Apple's iCloud had trouble overnight.
Between about 11 p.m. PT Wednesday and 6:30 a.m. PT on Thursday, Apple's iCloud services, including account sign-in, Find My iPhone, and Mail, were responding slowly for "some users," Apple's System Status Dashboard showed. The dashboard didn't initially specify how many people were affected. But after the issue was fixed, it noted that about 40 percent of users were affected. The last time Apple announced iCloud user figures was in 2013 when it had 320 million users, so it's likely that the problem affected hundreds of millions of people.

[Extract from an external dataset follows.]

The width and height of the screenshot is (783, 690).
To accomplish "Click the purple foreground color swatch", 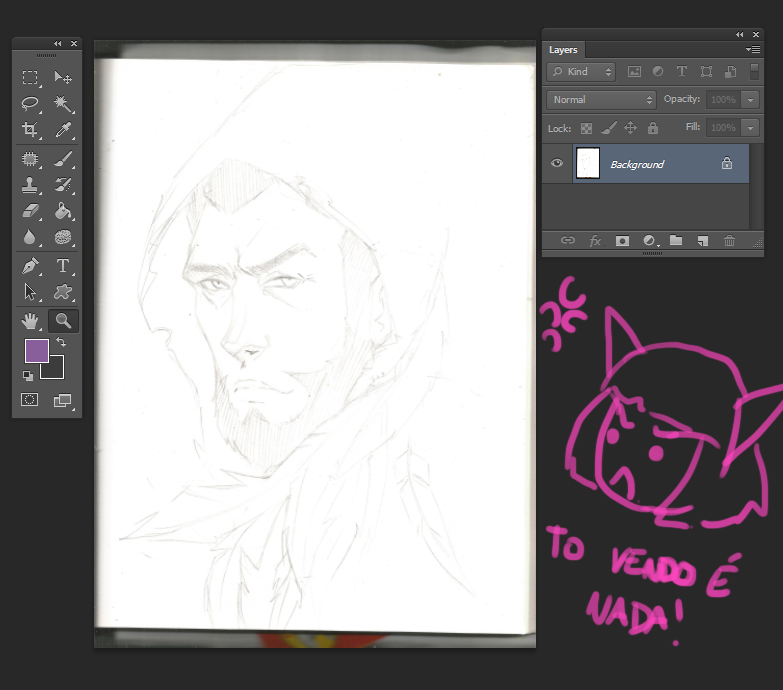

Apple's iCloud is part synching platform, part storage solution. Customers who own the company's OS X- or iOS-based products have access to iCloud, allowing them to sync information across different devices, use Apple's iWork productivity suite, and access e-mail.

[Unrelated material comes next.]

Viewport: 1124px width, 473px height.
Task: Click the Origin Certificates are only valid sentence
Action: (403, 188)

iCloud is a critical component for many people. Its backup feature, for instance, can automatically backup an Apple product to the cloud, ensuring that if a device fails or if customers buy a new product, they can quickly get all of their information on the new Apple device.
iCloud has fallen victim to some issues over the years. In 2012, for instance, the platform was affected by a two-day outage. A year later, iCloud had an early-morning outage, followed by another a year later. Those issues affected millions, Apple said at the time.

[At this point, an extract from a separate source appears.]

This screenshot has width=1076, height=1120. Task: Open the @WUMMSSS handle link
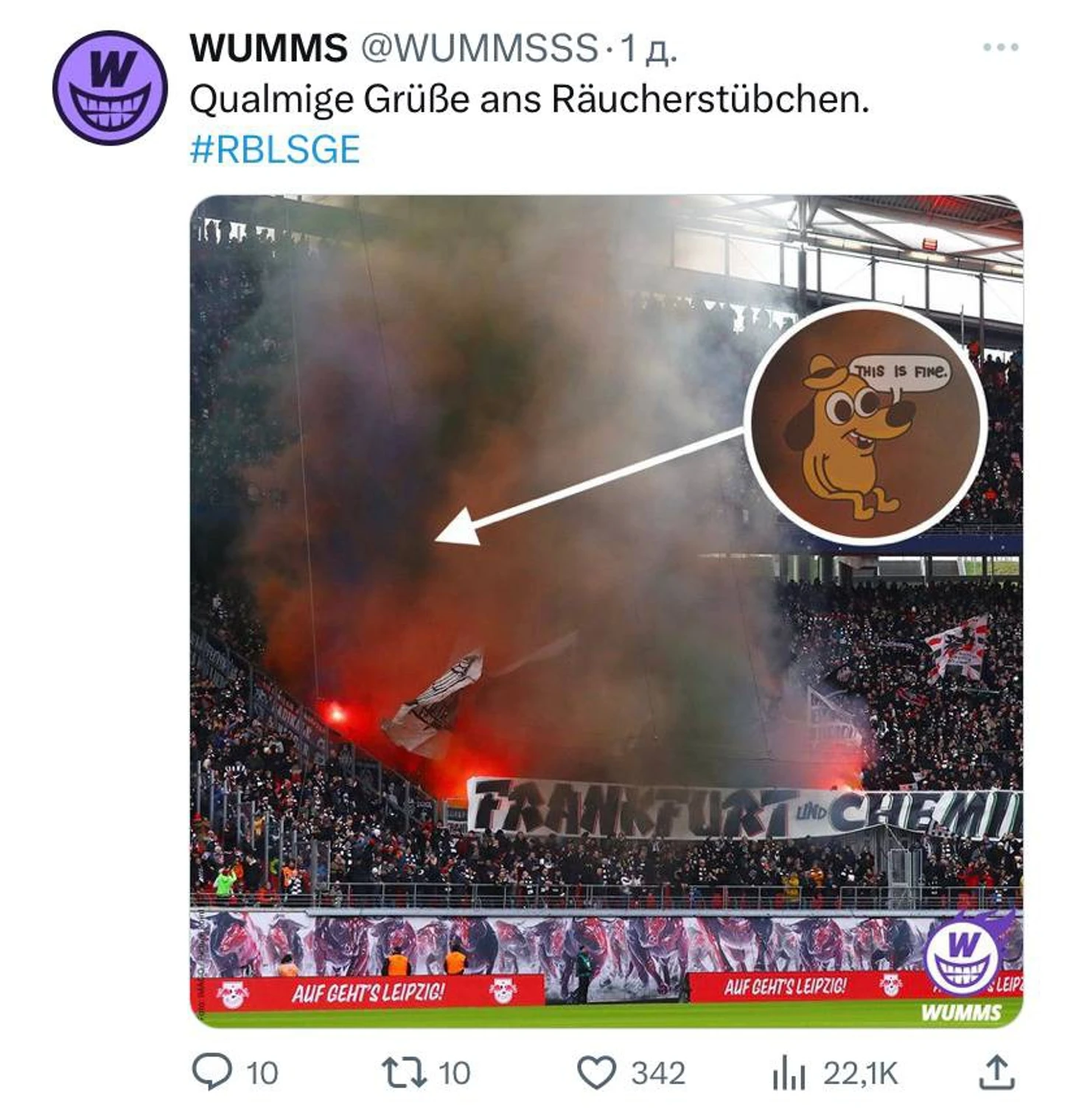479,49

Keeping online services up and running all the time is nearly impossible for any company. Several tech giants, including Apple, Google, Sony, Microsoft and Yahoo, are affected by issues at one time or another. In the vast majority of cases, the problems don't become lingering issues.
It's unclear what caused the iCloud problem, but so far, Apple's other platforms are unaffected. Apple's System Status Dashboard also includes information about its other services, such as iTunes. All of Apple's services are currently operational and show no problems.
Apple did not respond to a request for comment.
Update, 7:27 a.m. PT: iCloud services have been restored.